State how many lines in the listing include the word "computer", and give no other text.

═════ MATERIAL TO PROCESS ═════

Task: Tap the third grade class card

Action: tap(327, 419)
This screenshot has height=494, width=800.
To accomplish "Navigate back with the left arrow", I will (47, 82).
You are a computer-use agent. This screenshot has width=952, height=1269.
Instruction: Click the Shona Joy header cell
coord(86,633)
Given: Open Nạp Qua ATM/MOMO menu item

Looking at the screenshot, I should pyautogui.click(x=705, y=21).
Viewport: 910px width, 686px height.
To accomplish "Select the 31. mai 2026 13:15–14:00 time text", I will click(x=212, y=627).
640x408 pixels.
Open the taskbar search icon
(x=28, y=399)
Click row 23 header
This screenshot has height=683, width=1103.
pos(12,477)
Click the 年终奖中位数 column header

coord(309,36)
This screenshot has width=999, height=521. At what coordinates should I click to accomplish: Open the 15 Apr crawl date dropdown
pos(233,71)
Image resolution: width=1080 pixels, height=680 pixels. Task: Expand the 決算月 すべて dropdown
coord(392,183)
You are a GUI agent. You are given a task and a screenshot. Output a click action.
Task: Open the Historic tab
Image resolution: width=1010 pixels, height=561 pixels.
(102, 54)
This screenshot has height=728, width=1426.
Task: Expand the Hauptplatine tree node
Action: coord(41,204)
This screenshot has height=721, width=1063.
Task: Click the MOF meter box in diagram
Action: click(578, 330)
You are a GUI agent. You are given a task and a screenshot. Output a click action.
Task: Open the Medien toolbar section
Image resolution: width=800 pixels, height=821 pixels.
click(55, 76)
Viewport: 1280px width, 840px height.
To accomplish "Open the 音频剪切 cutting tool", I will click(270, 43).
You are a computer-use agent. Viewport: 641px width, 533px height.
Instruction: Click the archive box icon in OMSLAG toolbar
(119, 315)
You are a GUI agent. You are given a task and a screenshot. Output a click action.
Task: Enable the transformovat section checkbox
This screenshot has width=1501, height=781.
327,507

═════

# WRITTEN REPLY:
2